Tourism Chief Urge State to Invest in Ireland
The Irish Tourist Industry Confederation has called on the Irish Government to invest more money into marketing Ireland as a place to visit.
The tourism body has said that the decreased spend in overseas marketing - which chairman Paul Gallagher said has dropped by 40 per cent over the last seven years - will hurt Ireland in the long run.
According to the Irish Times, the confederation called on Minister for Finance Michael Noonan to reinvest at least one per cent of export earnings on a capital spending programme for tourism over the next five years.
In its pre-budget submission the group also urged the Minister to keep the hospitality VAT rate nine per cent and introduce reforms to income tax and and USC.

- [QUESTIONS ON THE MATERIAL]:
- 1) According to the tourism article, by how much has overseas marketing spend dropped over the last seven years?
- 2) Decide whether each statement agrees with the tourism article, and support each yes or no with the deciding words of the article, quoted exactly. (a) The confederation asked the Minister for Finance to raise the hospitality VAT rate. (b) The confederation wants at least one per cent of export earnings put into a capital spending program for tourism. (c) Paul Gallagher is the chairman.
- 3) Continue the tourism article from the point where it ends.

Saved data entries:
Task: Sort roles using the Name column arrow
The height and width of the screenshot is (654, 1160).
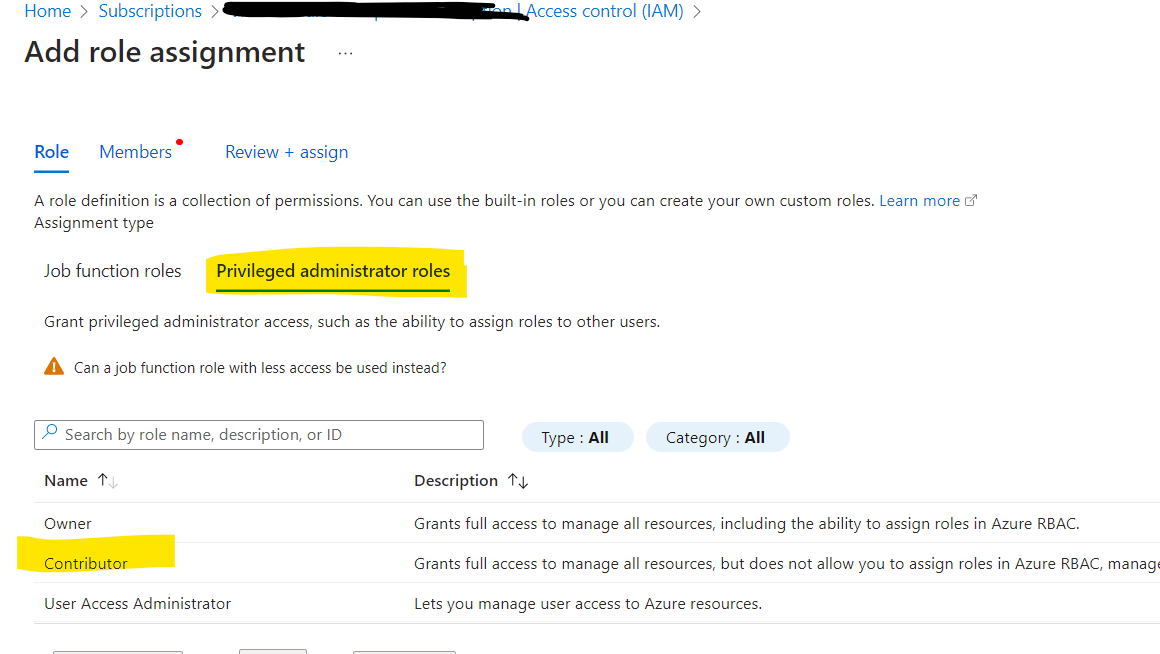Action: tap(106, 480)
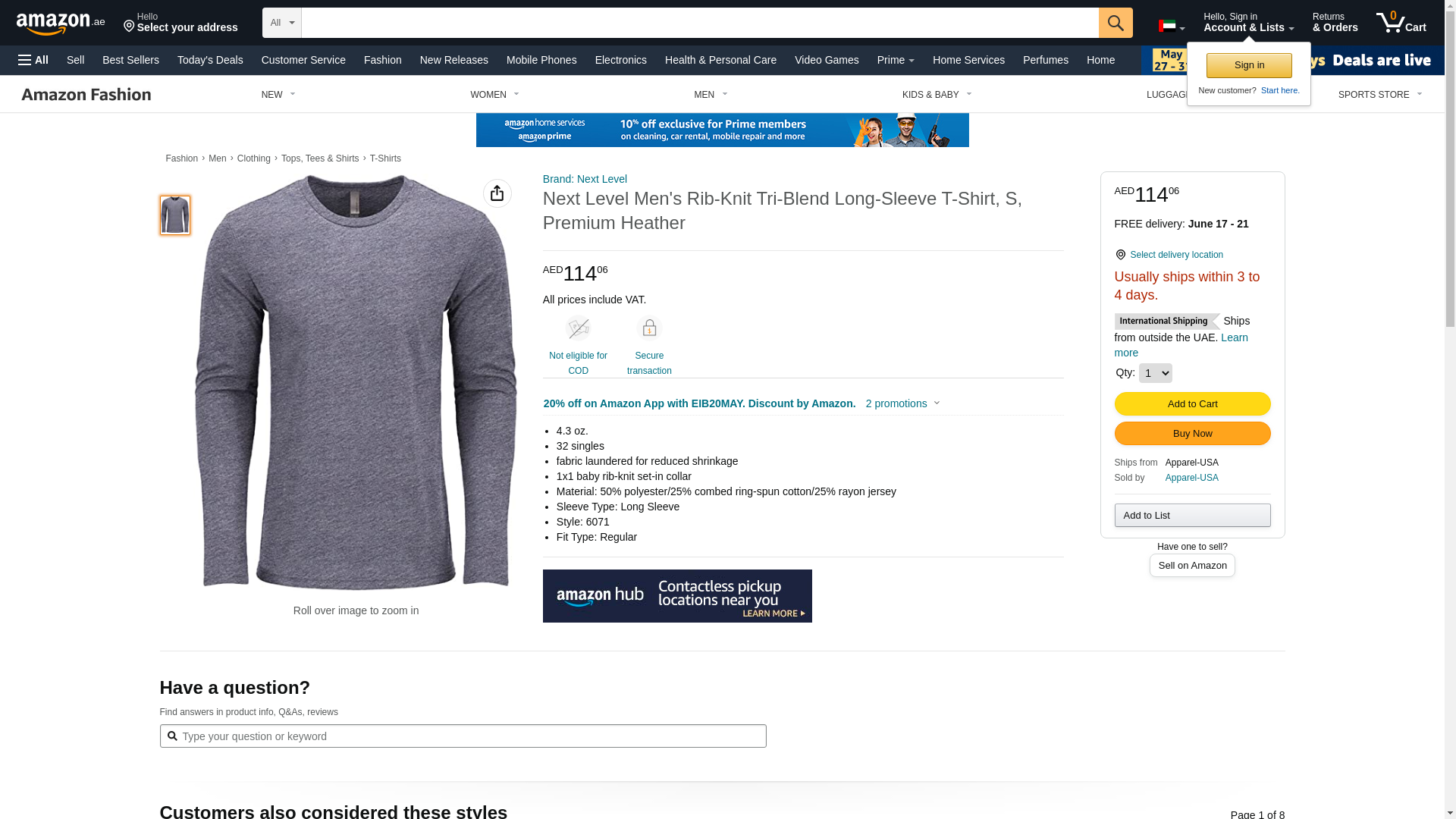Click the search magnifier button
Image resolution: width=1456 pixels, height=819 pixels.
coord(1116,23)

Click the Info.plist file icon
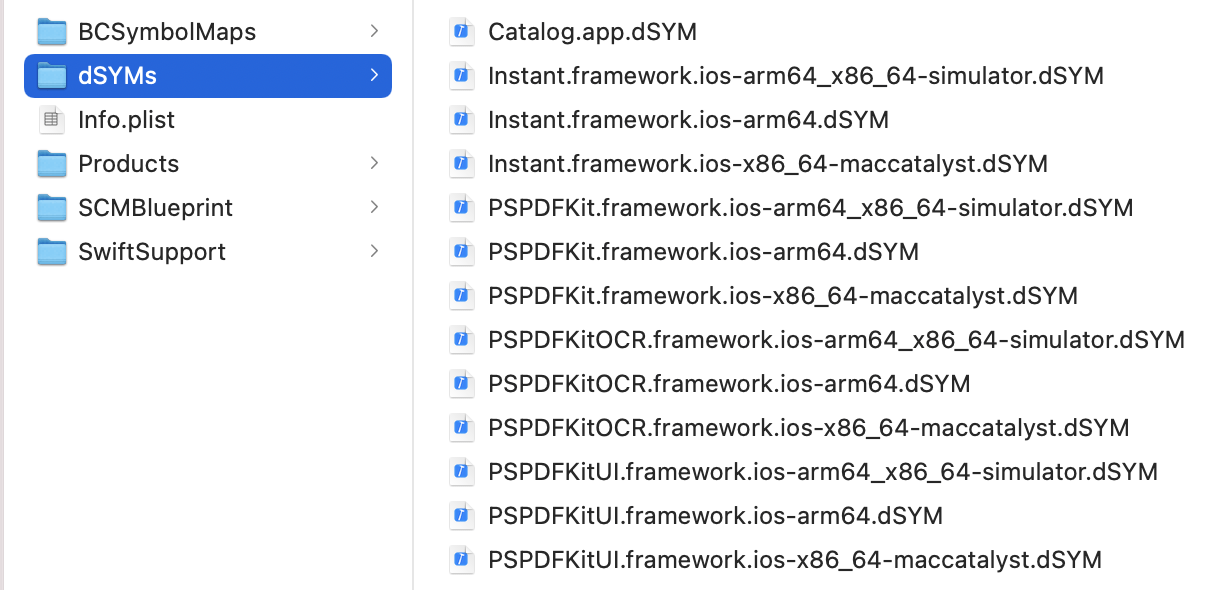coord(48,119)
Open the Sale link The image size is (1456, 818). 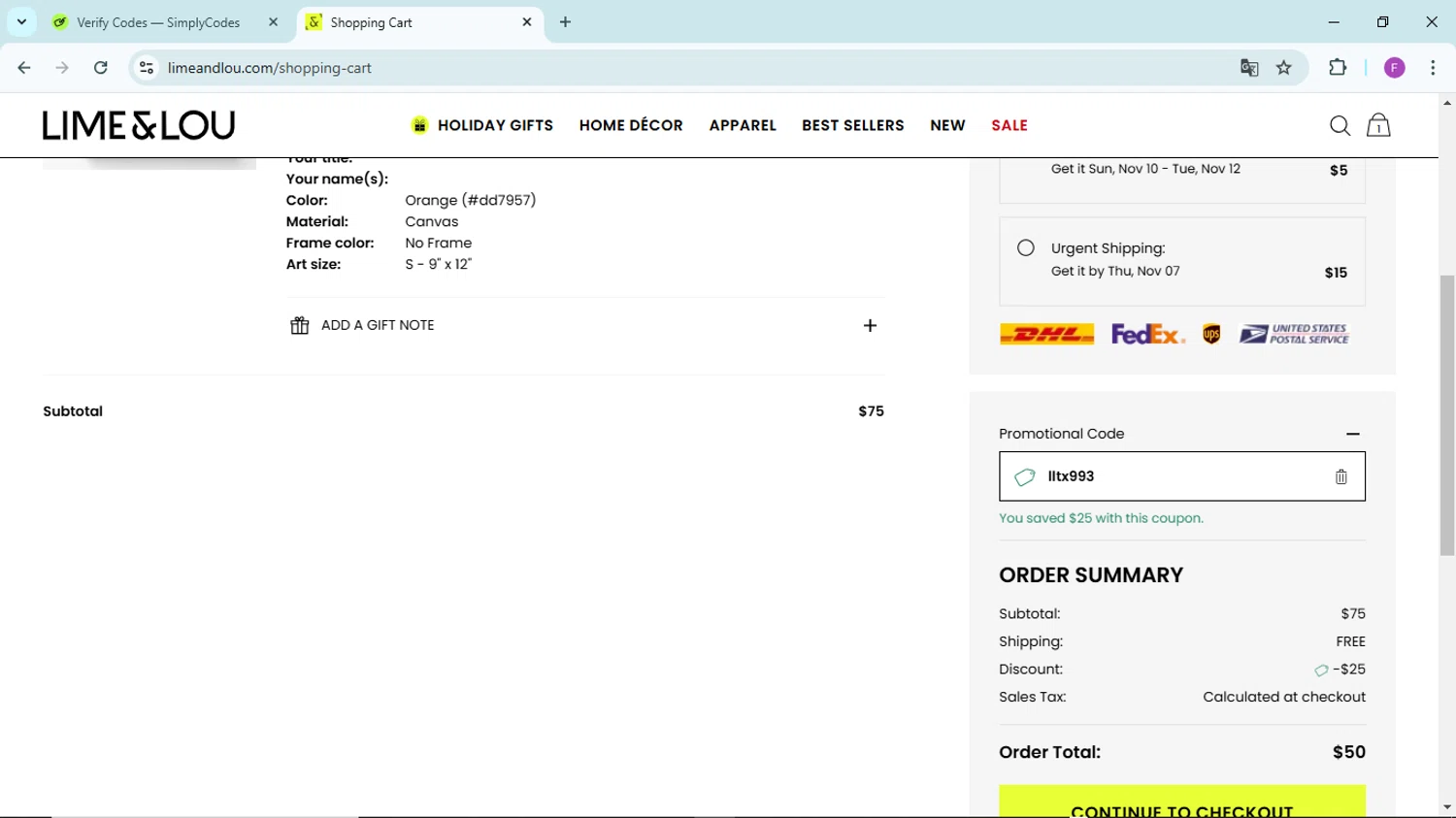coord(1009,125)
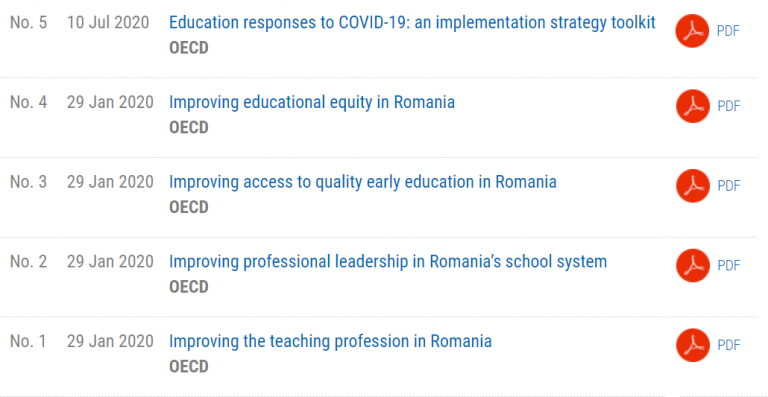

* * *

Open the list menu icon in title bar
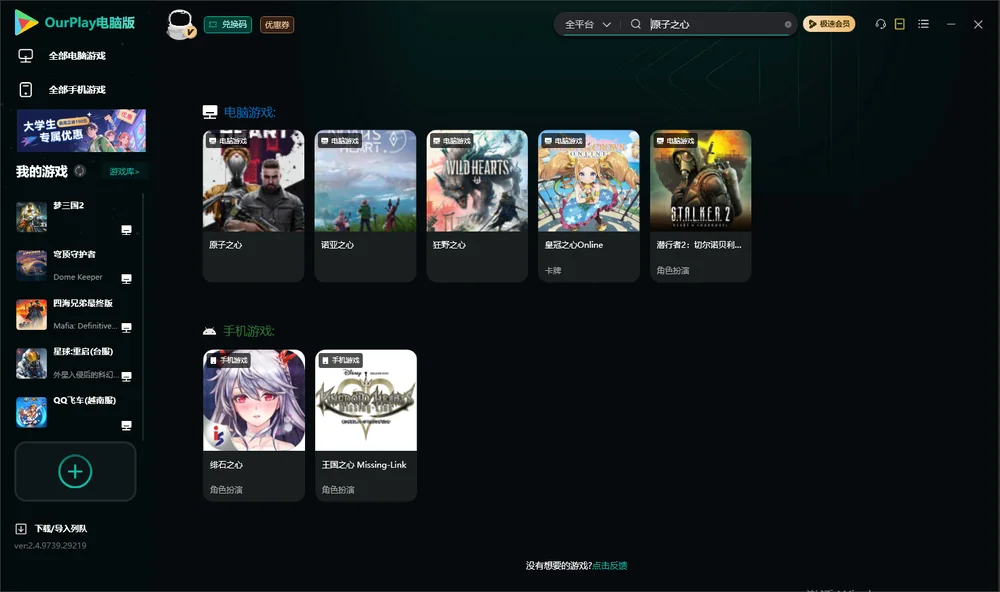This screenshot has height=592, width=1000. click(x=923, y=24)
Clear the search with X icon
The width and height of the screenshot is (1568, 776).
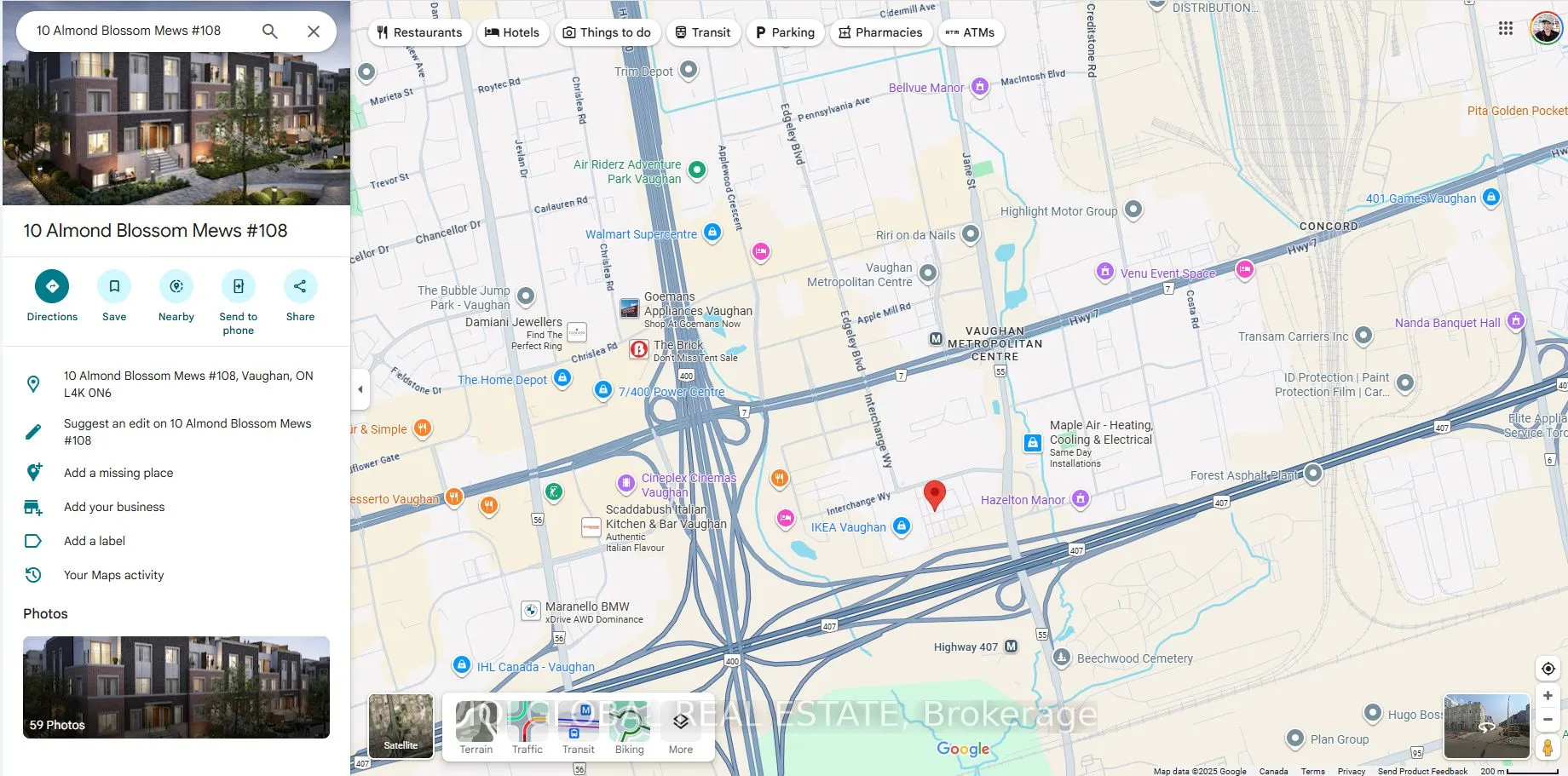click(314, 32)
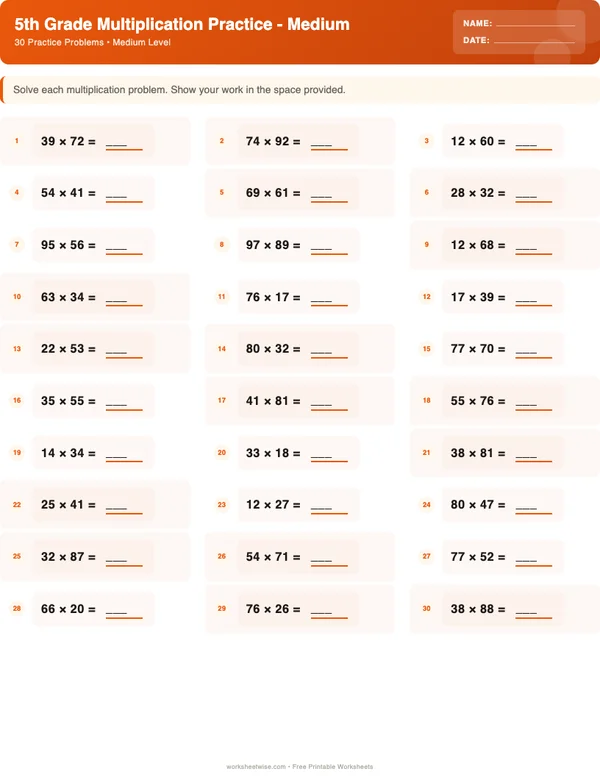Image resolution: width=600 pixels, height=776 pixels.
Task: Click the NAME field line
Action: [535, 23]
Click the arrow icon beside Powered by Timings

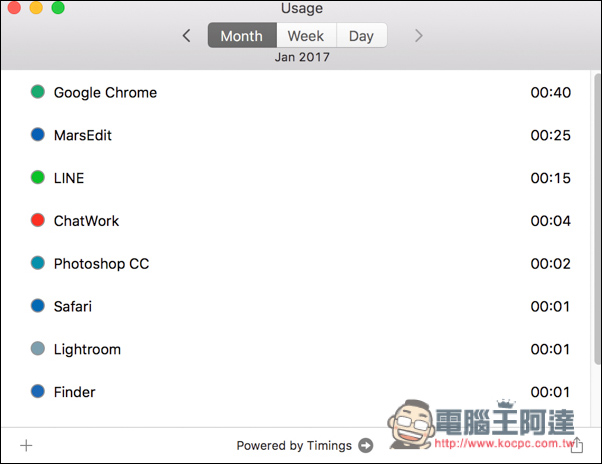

- [ANSWERS TO THE EXERCISES]:
- 1) It has dropped by 40 per cent.

- 2)
(a) No: "keep the hospitality VAT rate nine per cent"
(b) Yes: "reinvest at least one per cent of export earnings on a capital spending programme for tourism"
(c) Yes: "chairman Paul Gallagher"

- 3)
According to Gallagher, the decrease in overseas marketing has led to a decrease in spontaneous recall - the ability of a person to name a 'brand' without prompting - in key markets such as the UK, US and Germany, where Ireland respectively ranked seventh, eight and ninth most recalled destination. This will hurt the country's chances of reaching its 10 million visitors and €5 billion in spending a year by 2025, he claims.
“Tourism has already generated over 30,000 jobs since 2011 and has the capacity to deliver a further 30,000 by 2025 as outlined in the Government’s tourism policy document,” said Gallagher, adding: “but only if the policy aspirations are underpinned by adequate investment in produce and overseas marketing.